■ **Activity**: The output should be every line below, retyped exactly, with no images.

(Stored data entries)
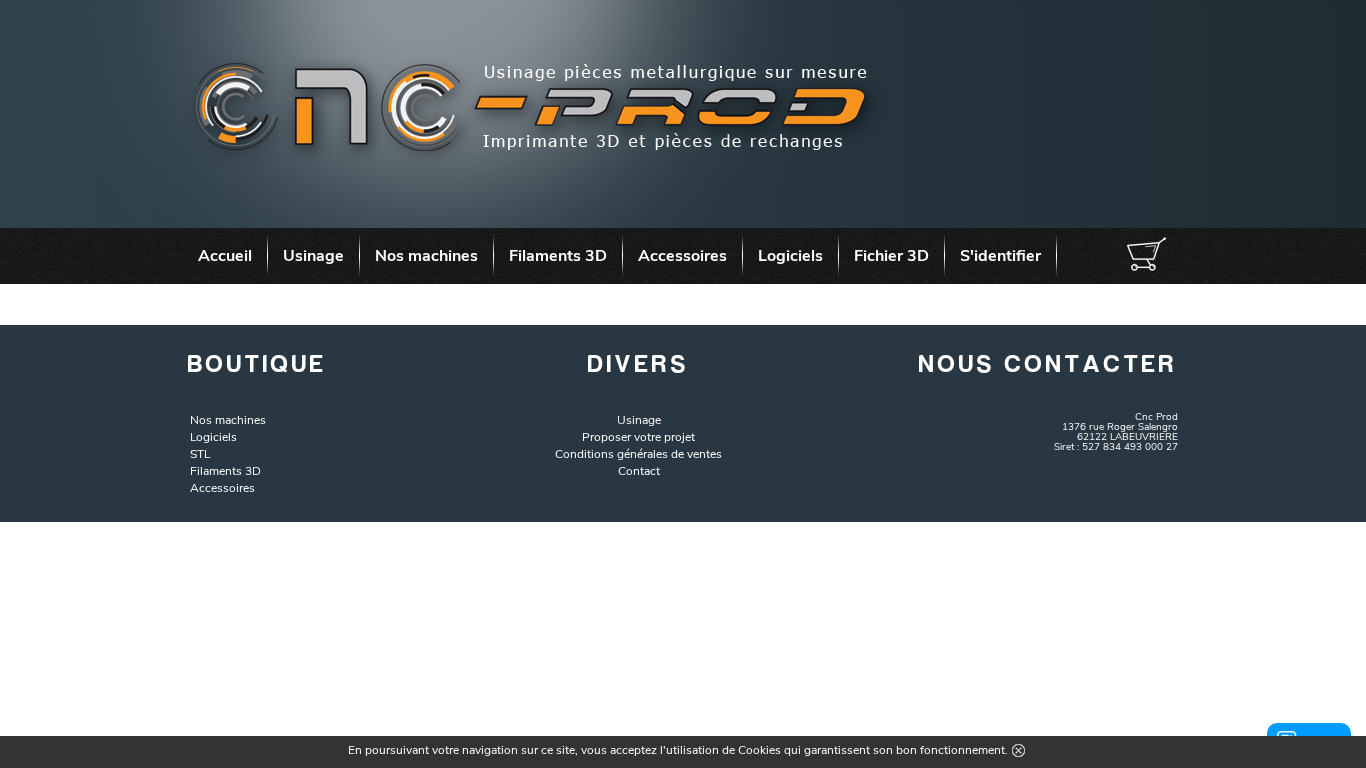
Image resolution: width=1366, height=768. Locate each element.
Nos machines (426, 256)
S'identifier (1000, 256)
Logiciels (790, 256)
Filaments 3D (558, 256)
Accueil (225, 256)
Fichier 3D (891, 256)
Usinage (313, 256)
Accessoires (682, 256)
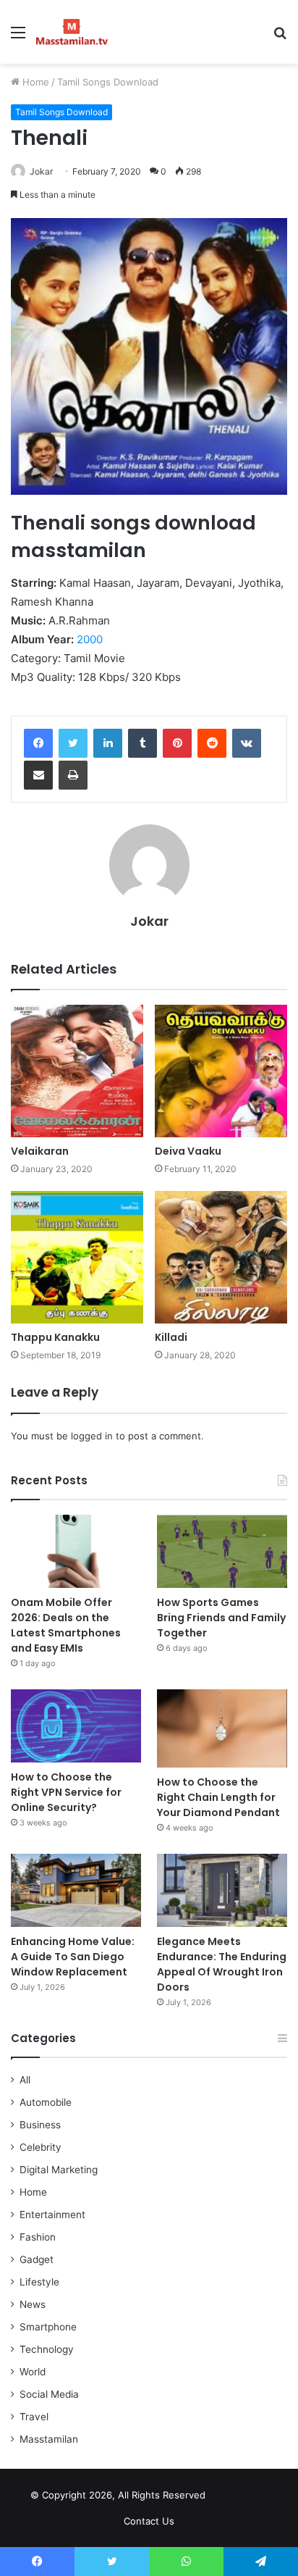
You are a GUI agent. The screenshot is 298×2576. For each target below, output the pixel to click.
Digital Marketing (59, 2169)
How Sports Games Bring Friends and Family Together (221, 1617)
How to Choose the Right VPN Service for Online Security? (66, 1792)
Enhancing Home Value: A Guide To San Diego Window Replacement (73, 1956)
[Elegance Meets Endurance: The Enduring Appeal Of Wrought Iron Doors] (222, 1890)
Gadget (37, 2259)
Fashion (38, 2237)
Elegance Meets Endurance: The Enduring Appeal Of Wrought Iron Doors (221, 1964)
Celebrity (40, 2147)
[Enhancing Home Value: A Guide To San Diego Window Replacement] (76, 1890)
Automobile (46, 2102)
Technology (47, 2349)
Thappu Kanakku (55, 1337)
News (33, 2304)
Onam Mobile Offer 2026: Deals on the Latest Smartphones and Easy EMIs (66, 1625)
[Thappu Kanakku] (77, 1257)
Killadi (171, 1337)
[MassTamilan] (72, 32)
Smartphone (48, 2327)
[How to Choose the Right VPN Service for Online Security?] (76, 1725)
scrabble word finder (225, 2497)
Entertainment (52, 2214)
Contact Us (149, 2521)
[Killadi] (221, 1257)
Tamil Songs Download (107, 82)
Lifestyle (39, 2282)
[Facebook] (38, 743)
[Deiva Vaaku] (221, 1071)
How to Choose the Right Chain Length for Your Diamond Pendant (218, 1797)
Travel (34, 2416)
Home (34, 82)
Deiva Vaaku (188, 1151)
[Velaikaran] (77, 1071)
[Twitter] (73, 743)
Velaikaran (40, 1151)
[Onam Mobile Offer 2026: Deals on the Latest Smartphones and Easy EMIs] (76, 1551)
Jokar (41, 171)
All (25, 2080)
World (33, 2372)
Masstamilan (49, 2439)
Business (40, 2124)
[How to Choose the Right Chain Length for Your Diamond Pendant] (222, 1728)
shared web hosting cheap (252, 2497)
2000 (90, 639)
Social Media (49, 2394)
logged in (92, 1436)
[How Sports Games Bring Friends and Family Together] (222, 1551)
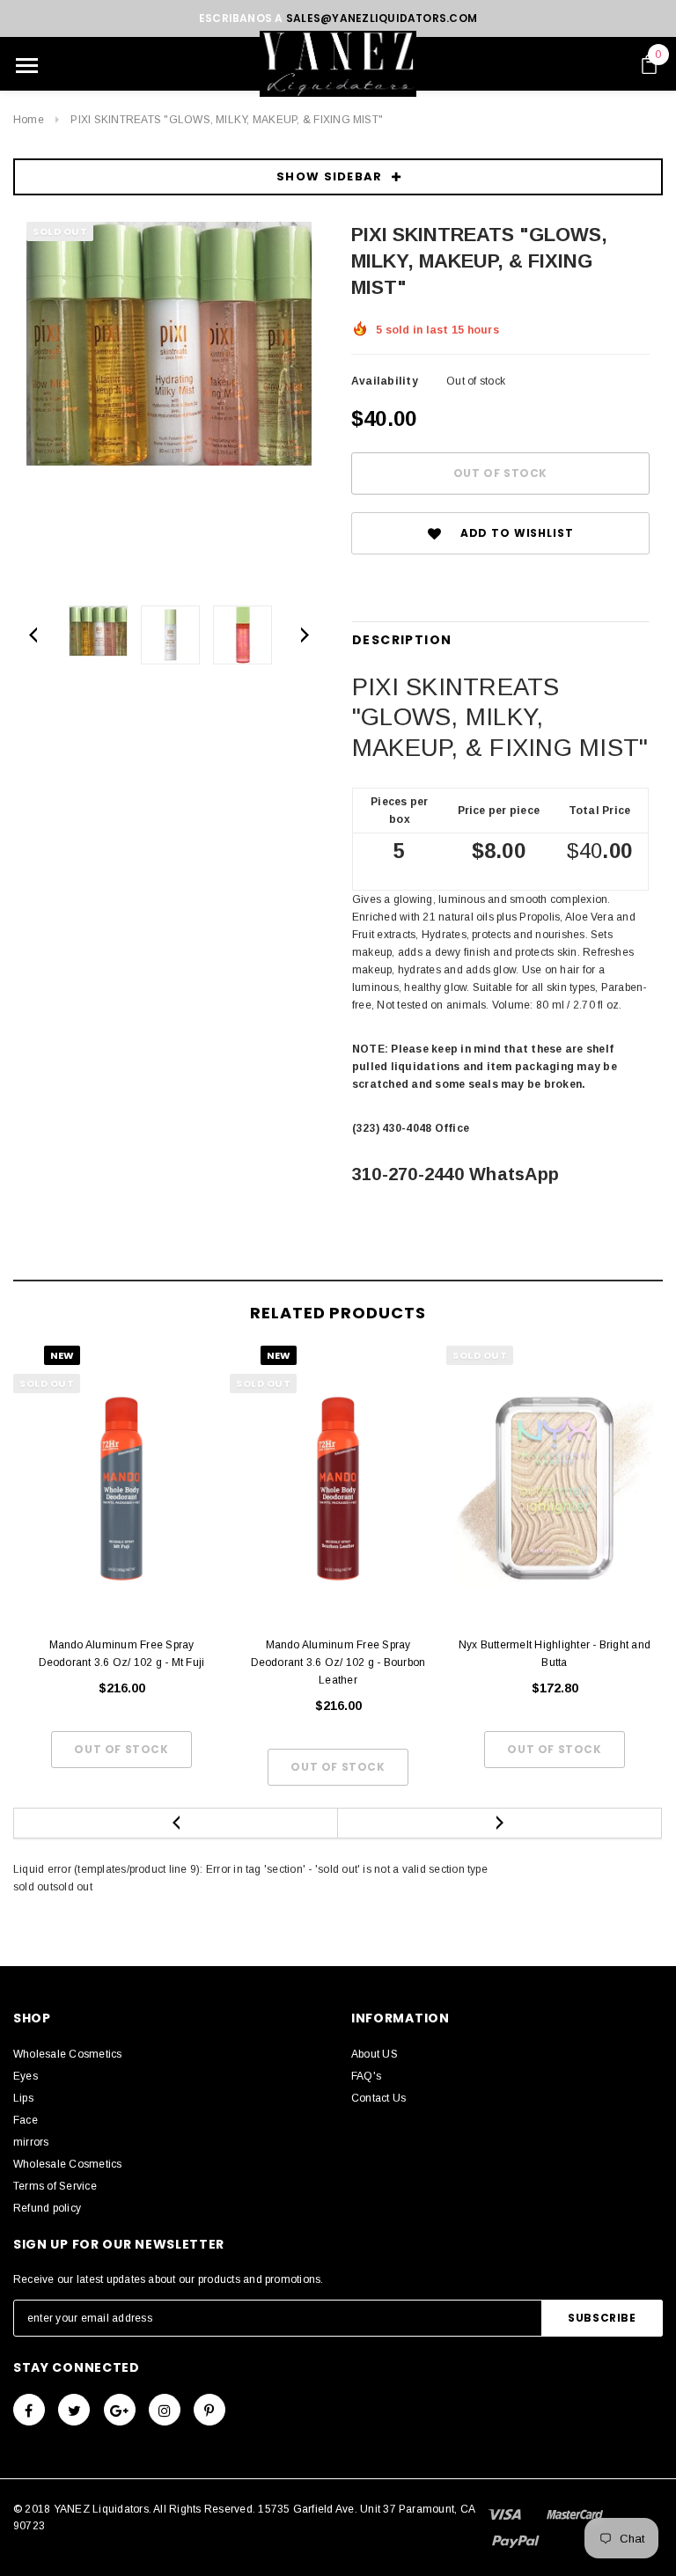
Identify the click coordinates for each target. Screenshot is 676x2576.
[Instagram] (164, 2410)
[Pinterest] (209, 2410)
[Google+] (120, 2410)
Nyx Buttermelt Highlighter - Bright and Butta (554, 1654)
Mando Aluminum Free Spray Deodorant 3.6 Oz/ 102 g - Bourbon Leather (338, 1662)
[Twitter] (74, 2410)
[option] (169, 344)
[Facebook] (29, 2410)
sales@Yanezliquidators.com (381, 18)
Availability (384, 381)
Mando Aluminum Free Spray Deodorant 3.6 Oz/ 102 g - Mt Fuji (122, 1654)
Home (28, 120)
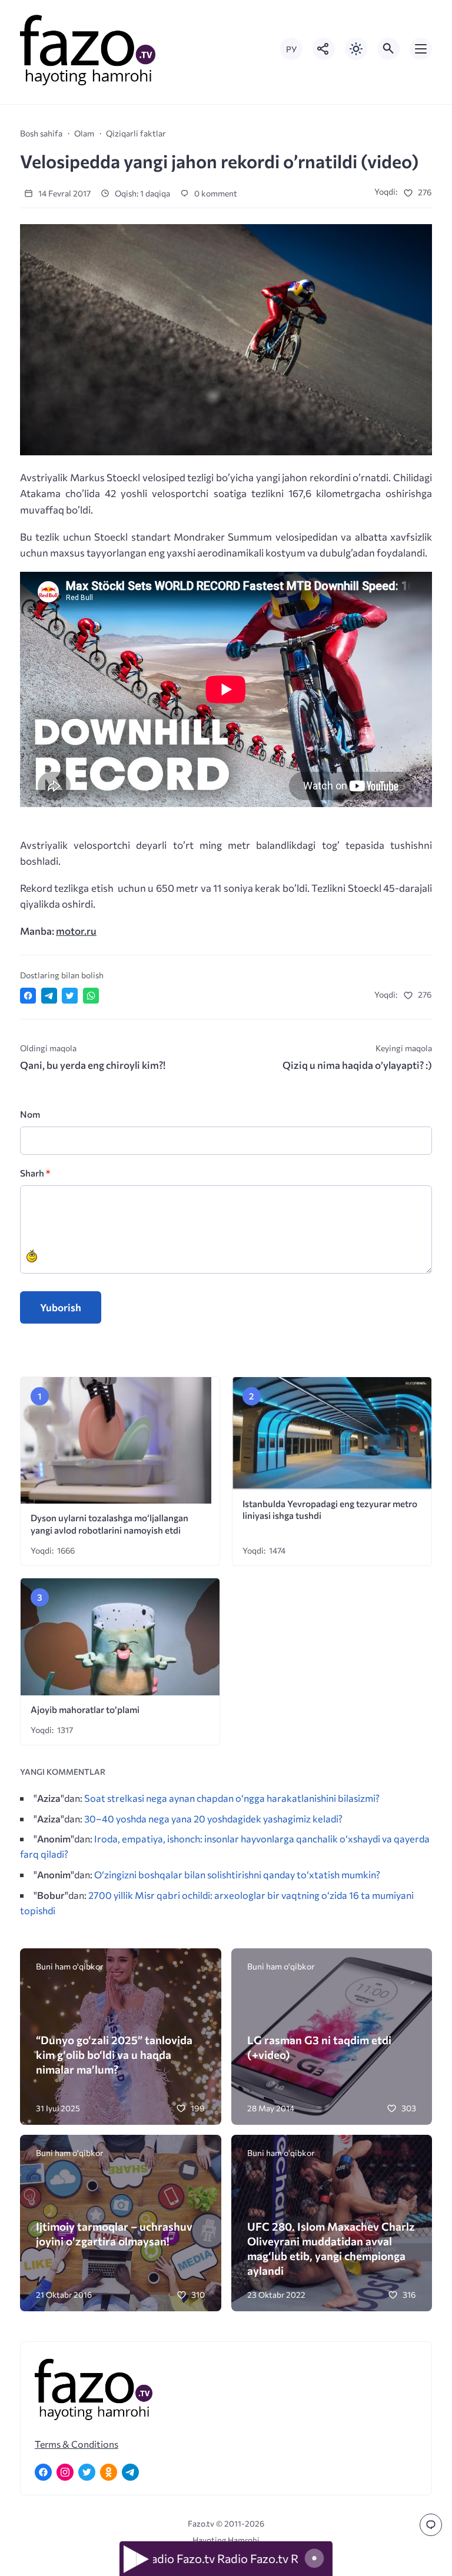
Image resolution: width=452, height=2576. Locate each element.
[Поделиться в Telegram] (49, 996)
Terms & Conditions (76, 2444)
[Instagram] (65, 2472)
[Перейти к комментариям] (431, 2525)
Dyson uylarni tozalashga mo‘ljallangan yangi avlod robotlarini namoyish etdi (109, 1523)
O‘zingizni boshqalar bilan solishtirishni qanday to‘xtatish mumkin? (237, 1874)
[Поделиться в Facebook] (28, 996)
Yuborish (60, 1307)
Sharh (35, 1172)
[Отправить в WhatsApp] (91, 996)
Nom (30, 1113)
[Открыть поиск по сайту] (388, 49)
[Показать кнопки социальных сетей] (324, 49)
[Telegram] (130, 2472)
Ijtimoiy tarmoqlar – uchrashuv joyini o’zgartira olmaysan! (114, 2234)
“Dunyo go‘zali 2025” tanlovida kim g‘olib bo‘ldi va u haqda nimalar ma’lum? (114, 2055)
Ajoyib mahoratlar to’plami (85, 1709)
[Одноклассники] (108, 2472)
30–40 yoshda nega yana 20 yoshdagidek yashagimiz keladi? (213, 1818)
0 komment (214, 193)
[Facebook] (43, 2472)
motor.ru (76, 931)
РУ (291, 49)
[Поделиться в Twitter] (70, 996)
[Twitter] (86, 2472)
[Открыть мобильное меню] (421, 49)
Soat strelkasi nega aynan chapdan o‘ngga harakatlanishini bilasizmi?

■ **Problem solution**:
Image resolution: width=1366, height=768. Locate each element.
Nos machines (426, 256)
S'identifier (1000, 256)
Logiciels (790, 256)
Filaments 3D (558, 256)
Accueil (225, 256)
Fichier 3D (891, 256)
Usinage (313, 256)
Accessoires (682, 256)
You are a GUI agent. The screenshot is 298×2576. For each target below, output the pixel to click.
Digital Marketing (59, 2169)
How Sports Games Bring Friends and Family Together (221, 1617)
How to Choose the Right VPN Service for Online Security? (66, 1792)
Enhancing Home Value: A Guide To San Diego Window Replacement (73, 1956)
[Elegance Meets Endurance: The Enduring Appeal Of Wrought Iron Doors] (222, 1890)
Gadget (37, 2259)
Fashion (38, 2237)
Elegance Meets Endurance: The Enduring Appeal Of Wrought Iron Doors (221, 1964)
Celebrity (40, 2147)
[Enhancing Home Value: A Guide To San Diego Window Replacement] (76, 1890)
Automobile (46, 2102)
Technology (47, 2349)
Thappu Kanakku (55, 1337)
News (33, 2304)
Onam Mobile Offer 2026: Deals on the Latest Smartphones and Easy EMIs (66, 1625)
[Thappu Kanakku] (77, 1257)
Killadi (171, 1337)
[MassTamilan] (72, 32)
Smartphone (48, 2327)
[How to Choose the Right VPN Service for Online Security?] (76, 1725)
scrabble word finder (225, 2497)
Entertainment (52, 2214)
Contact Us (149, 2521)
[Killadi] (221, 1257)
Tamil Songs Download (107, 82)
Lifestyle (39, 2282)
[Facebook] (38, 743)
[Deiva Vaaku] (221, 1071)
How to Choose the Right Chain Length for Your Diamond Pendant (218, 1797)
Travel (34, 2416)
Home (34, 82)
Deiva Vaaku (188, 1151)
[Velaikaran] (77, 1071)
[Twitter] (73, 743)
Velaikaran (40, 1151)
[Onam Mobile Offer 2026: Deals on the Latest Smartphones and Easy EMIs] (76, 1551)
Jokar (41, 171)
All (25, 2080)
World (33, 2372)
Masstamilan (49, 2439)
Business (40, 2124)
[How to Choose the Right Chain Length for Your Diamond Pendant] (222, 1728)
shared web hosting cheap (252, 2497)
2000 (90, 639)
Social Media (49, 2394)
logged in (92, 1436)
[How Sports Games Bring Friends and Family Together] (222, 1551)
Identify the click coordinates for each target. Screenshot is 676x2576.
[Instagram] (164, 2410)
[Pinterest] (209, 2410)
[Google+] (120, 2410)
Nyx Buttermelt Highlighter - Bright and Butta (554, 1654)
Mando Aluminum Free Spray Deodorant 3.6 Oz/ 102 g - Bourbon Leather (338, 1662)
[Twitter] (74, 2410)
[option] (169, 344)
[Facebook] (29, 2410)
sales@Yanezliquidators.com (381, 18)
Availability (384, 381)
Mando Aluminum Free Spray Deodorant 3.6 Oz/ 102 g - Mt Fuji (122, 1654)
Home (28, 120)
Image resolution: width=452, height=2576. Locate each element.
[Поделиться в Telegram] (49, 996)
Terms & Conditions (76, 2444)
[Instagram] (65, 2472)
[Перейти к комментариям] (431, 2525)
Dyson uylarni tozalashga mo‘ljallangan yangi avlod robotlarini namoyish etdi (109, 1523)
O‘zingizni boshqalar bilan solishtirishni qanday to‘xtatish mumkin? (237, 1874)
[Поделиться в Facebook] (28, 996)
Yuborish (60, 1307)
Sharh (35, 1172)
[Отправить в WhatsApp] (91, 996)
Nom (30, 1113)
[Открыть поиск по сайту] (388, 49)
[Показать кнопки социальных сетей] (324, 49)
[Telegram] (130, 2472)
Ijtimoiy tarmoqlar – uchrashuv joyini o’zgartira olmaysan! (114, 2234)
“Dunyo go‘zali 2025” tanlovida kim g‘olib bo‘ldi va u haqda nimalar ma’lum? (114, 2055)
Ajoyib mahoratlar to’plami (85, 1709)
[Одноклассники] (108, 2472)
30–40 yoshda nega yana 20 yoshdagidek yashagimiz keladi? (213, 1818)
0 komment (214, 193)
[Facebook] (43, 2472)
motor.ru (76, 931)
РУ (291, 49)
[Поделиться в Twitter] (70, 996)
[Twitter] (86, 2472)
[Открыть мобильное меню] (421, 49)
Soat strelkasi nega aynan chapdan o‘ngga harakatlanishini bilasizmi?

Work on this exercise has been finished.